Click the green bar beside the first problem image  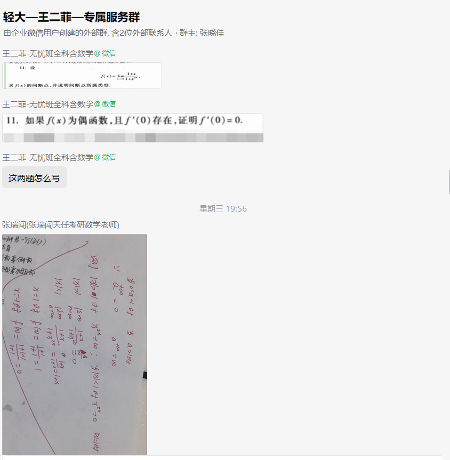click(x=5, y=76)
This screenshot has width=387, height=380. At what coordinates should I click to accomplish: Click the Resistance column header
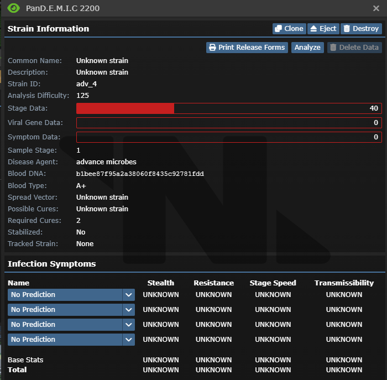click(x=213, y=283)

_____

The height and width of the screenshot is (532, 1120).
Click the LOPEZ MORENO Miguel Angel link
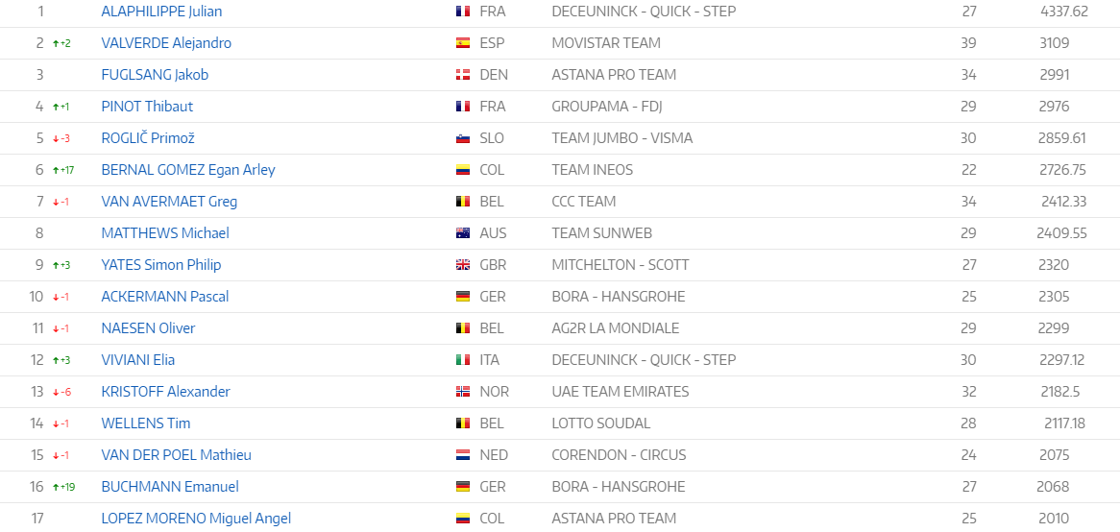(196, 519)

_____

Express the records starting at the line containing "This screenshot has" and ending at the line containing "click(x=213, y=283)" as a two-column CSV with the headers instruction and action, one row per record, the record's text under instruction and its answer under action. Quote each field, replace line breaks with spaces, and leave the pictures out.

instruction,action
"This screenshot has width=387, height=380. At what coordinates should I click to accomplish: Click the Resistance column header","click(x=213, y=283)"